Odontoid fractures can occur from a variety of mechanisms. Anderson and D’Alonzo17 described three types of odontoid fractures: type I, an oblique fracture near the apex of the dens; type II, a transverse fracture through the lower third of the dens but above the body of C2 (Fig. 171-6); and type III, which is a fracture below the base of the dens and through the body of C2 (Fig. 171-7). As with transversely oriented fractures elsewhere, odontoid fractures can be difficult to identify by CT. Axial images may show only a region of lucency or subtle gaps in the cortical margin. Reconstructed images from thin-slice axial images, especially from rapid spiral acquisitions, can be very helpful for identifying odontoid fractures on CT. Plain radiographs should be carefully inspected for signs of odontoid fractures, including prevertebral soft tissue swelling, abnormal angulation of the odontoid process, offset of the dens with respect to the body of C2, and disruption of the cortical margin. The type III fracture (or type 3 C2 body fracture) is a horizontally oriented, rostral fracture at the base of the dens. In such fractures, the lateral radiograph shows a break in the apparent ring that results from the superimposition of densities from the junction of the pedicle and body, dens and body, and dorsal cortex of the C2 body.18 The AP or odontoid view usually shows a fracture with inferior convexity.

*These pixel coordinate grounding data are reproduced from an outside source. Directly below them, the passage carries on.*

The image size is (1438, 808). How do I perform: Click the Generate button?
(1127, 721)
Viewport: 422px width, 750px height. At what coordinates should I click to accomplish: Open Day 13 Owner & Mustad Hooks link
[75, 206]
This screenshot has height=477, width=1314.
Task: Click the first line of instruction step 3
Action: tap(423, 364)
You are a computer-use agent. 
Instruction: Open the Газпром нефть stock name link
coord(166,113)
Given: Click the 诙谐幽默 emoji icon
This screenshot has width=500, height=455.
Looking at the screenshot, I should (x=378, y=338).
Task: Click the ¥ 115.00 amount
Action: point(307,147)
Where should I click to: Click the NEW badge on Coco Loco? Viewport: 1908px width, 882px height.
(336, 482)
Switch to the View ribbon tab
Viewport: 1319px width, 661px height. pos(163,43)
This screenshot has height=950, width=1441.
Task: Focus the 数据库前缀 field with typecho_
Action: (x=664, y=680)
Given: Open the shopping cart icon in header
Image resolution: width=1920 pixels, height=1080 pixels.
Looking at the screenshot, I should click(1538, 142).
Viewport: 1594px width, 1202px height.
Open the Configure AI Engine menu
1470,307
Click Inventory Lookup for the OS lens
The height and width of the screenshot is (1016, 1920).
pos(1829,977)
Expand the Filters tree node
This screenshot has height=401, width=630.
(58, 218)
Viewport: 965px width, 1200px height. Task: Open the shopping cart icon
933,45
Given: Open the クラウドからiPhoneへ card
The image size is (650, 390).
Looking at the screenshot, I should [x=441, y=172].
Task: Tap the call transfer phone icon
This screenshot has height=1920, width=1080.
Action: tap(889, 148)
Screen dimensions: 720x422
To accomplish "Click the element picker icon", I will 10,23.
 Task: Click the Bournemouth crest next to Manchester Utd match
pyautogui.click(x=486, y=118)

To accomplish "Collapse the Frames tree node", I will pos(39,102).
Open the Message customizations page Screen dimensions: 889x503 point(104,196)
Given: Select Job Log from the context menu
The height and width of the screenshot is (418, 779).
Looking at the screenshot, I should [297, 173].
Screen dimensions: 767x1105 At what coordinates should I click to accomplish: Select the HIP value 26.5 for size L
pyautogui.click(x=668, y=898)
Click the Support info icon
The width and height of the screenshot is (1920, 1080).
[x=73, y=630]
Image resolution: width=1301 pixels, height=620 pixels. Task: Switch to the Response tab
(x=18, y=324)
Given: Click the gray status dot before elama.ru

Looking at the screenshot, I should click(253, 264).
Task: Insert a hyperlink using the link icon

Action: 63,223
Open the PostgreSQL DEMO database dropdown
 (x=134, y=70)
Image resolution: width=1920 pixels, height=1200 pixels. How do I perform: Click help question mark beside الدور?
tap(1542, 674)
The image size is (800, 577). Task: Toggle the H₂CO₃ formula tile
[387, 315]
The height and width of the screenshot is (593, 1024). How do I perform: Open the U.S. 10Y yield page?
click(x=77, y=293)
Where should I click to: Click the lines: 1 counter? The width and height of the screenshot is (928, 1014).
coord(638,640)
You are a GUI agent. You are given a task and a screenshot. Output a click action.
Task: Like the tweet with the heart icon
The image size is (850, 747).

FIGURE 171-6 Type II dens fracture. Motor vehicle accident victim with neck pain: A, Anteroposterior radiograph shows fracture across the base of the dens. B, Lateral radiograph shows marked prevertebral swelling, fracture, and dorsal displacement of the dens relative to the body of C2. C, Axial CT discloses a fracture line through the dens. D, Sagittal CT reconstruction view shows the fracture and displacement. E, Sagittal short-tau inversion-recovery MRI shows the fracture, extensive prevertebral and lesser amount of dorsal edema, and relationship of the dens to the spinal cord.